Transcribe the listing in full, excluding any pictures.

--- AVAILABLE DATA ---

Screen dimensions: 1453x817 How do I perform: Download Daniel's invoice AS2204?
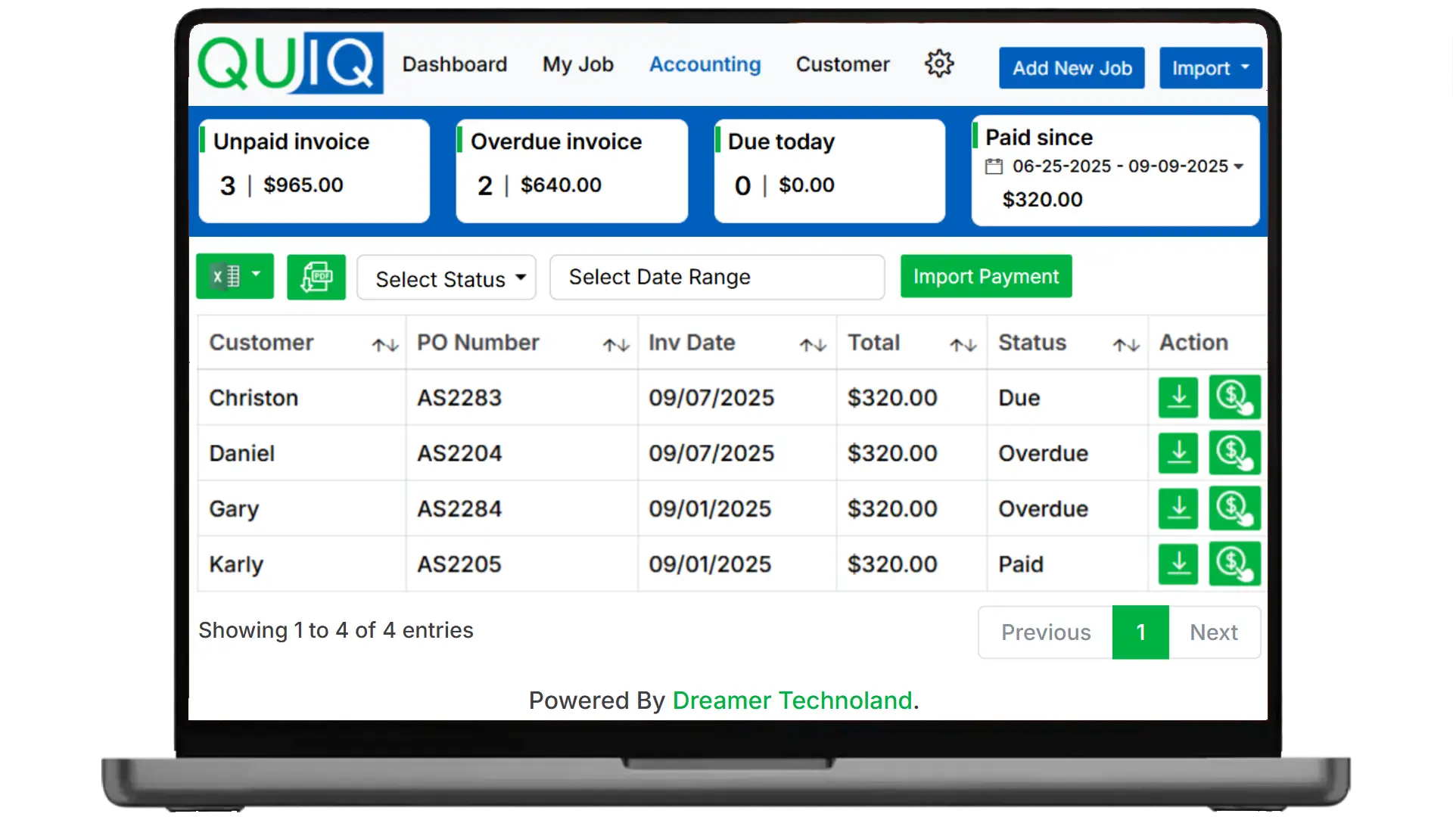(x=1178, y=453)
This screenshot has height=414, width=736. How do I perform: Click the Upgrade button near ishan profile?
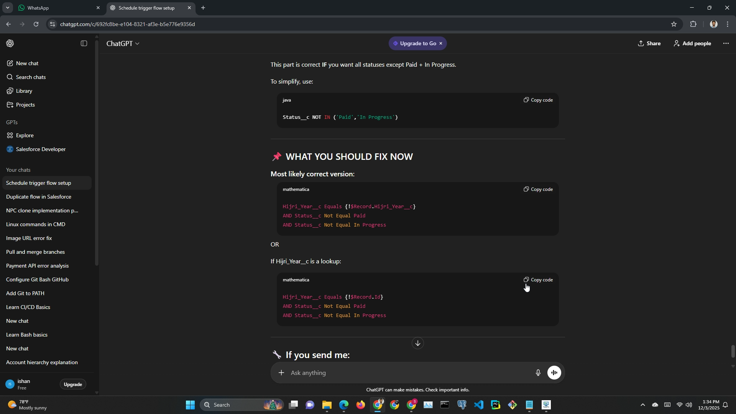tap(73, 384)
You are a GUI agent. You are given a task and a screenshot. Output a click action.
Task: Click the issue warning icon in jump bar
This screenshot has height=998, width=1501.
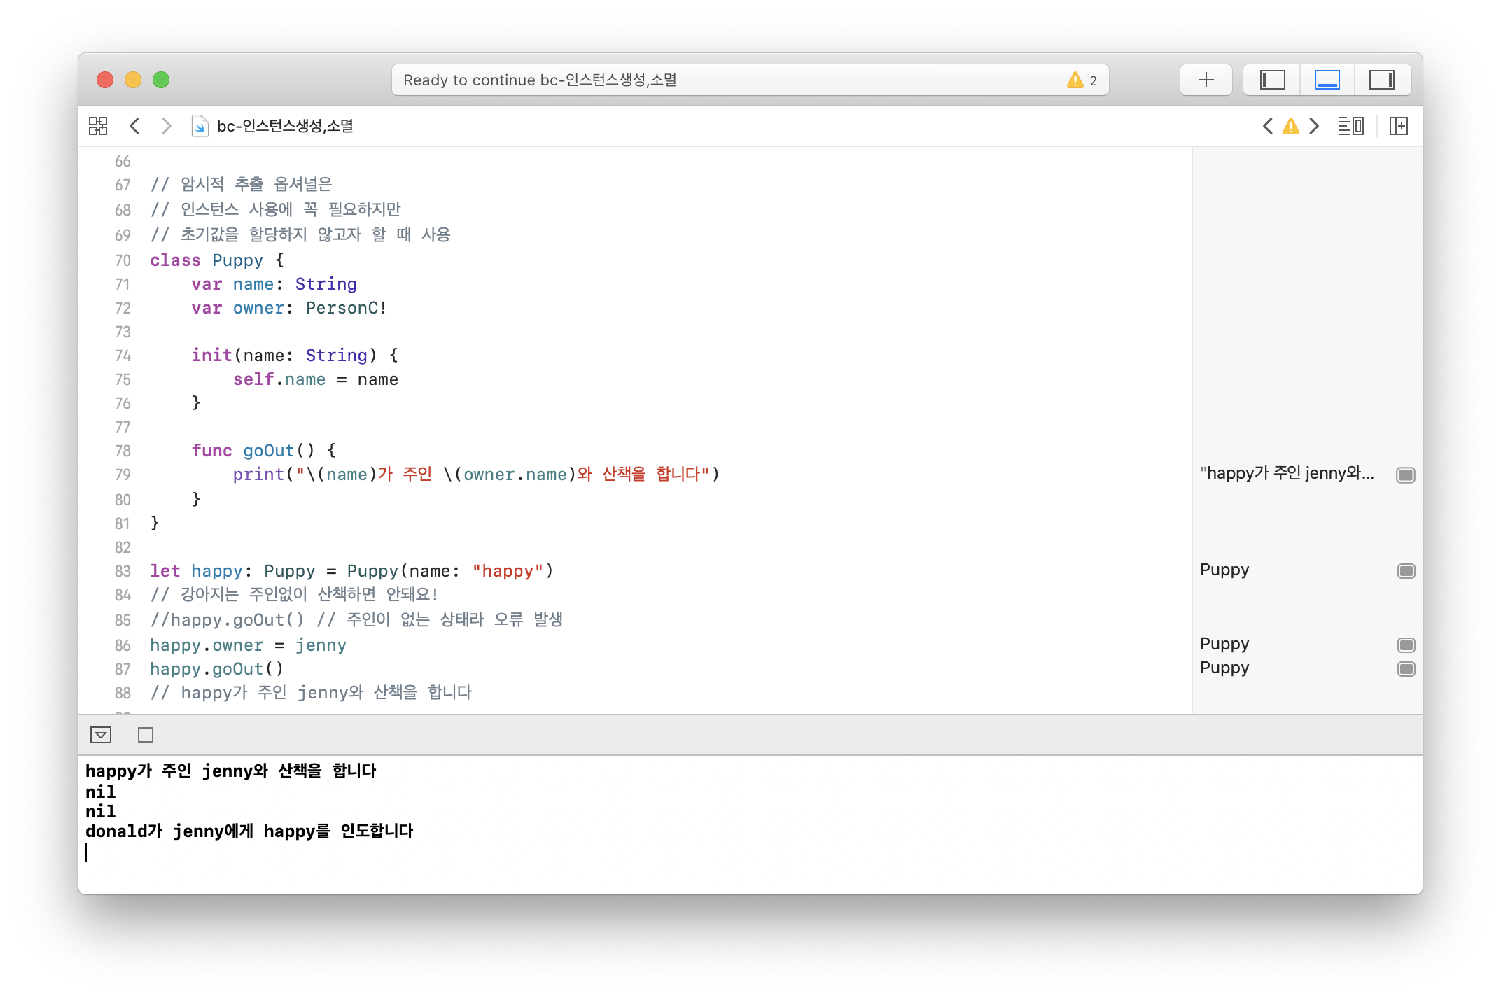[1290, 126]
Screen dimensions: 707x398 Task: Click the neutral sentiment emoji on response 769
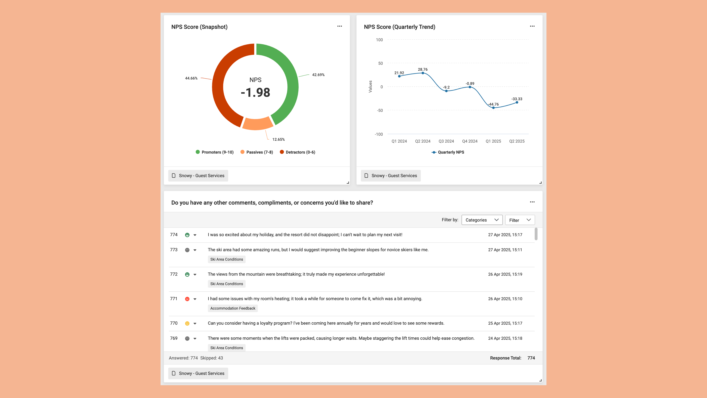(x=187, y=338)
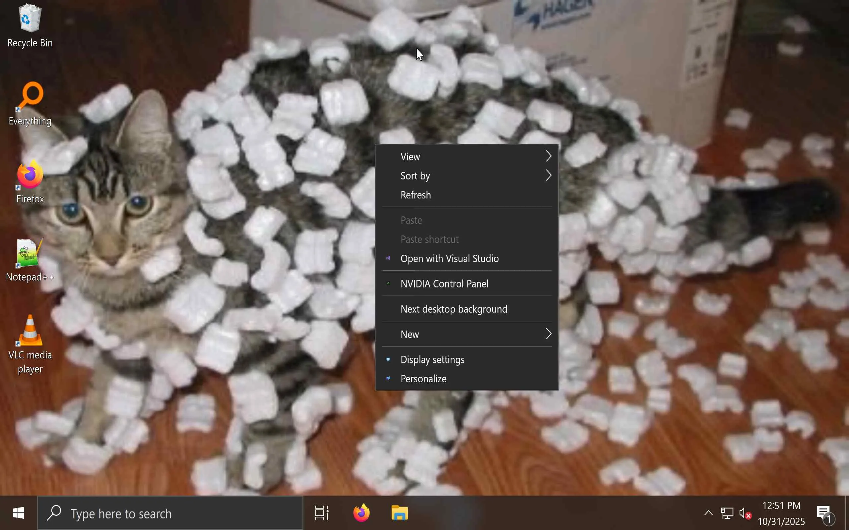Open the network status tray icon
The image size is (849, 530).
[x=727, y=514]
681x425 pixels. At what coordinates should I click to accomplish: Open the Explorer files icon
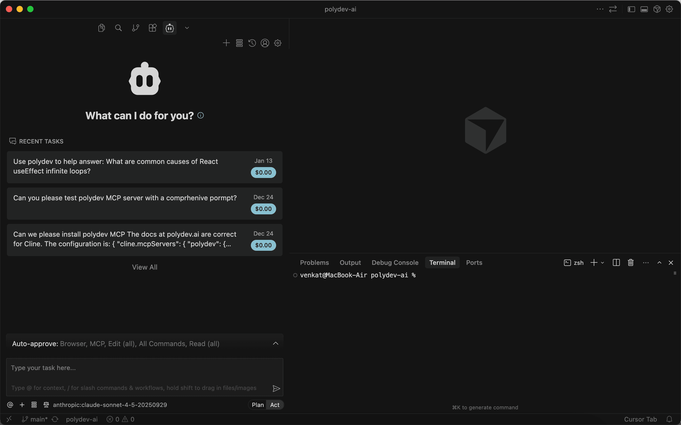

---

* [SOLUTION TO THE PROBLEM]:
Screen dimensions: 1453x817 How do I perform: Download Daniel's invoice AS2204?
(x=1178, y=453)
This screenshot has height=414, width=736. How do I perform: Click the Upgrade button near ishan profile?
tap(73, 384)
You are a GUI agent. You are given a task and a screenshot. Output a click action.
Task: Click the issue warning icon in jump bar
This screenshot has height=998, width=1501.
[1290, 126]
Screen dimensions: 707x398 Task: Click the neutral sentiment emoji on response 769
(x=187, y=338)
Open the network status tray icon
The image size is (849, 530).
[x=727, y=514]
681x425 pixels. At what coordinates should I click to accomplish: Open the Explorer files icon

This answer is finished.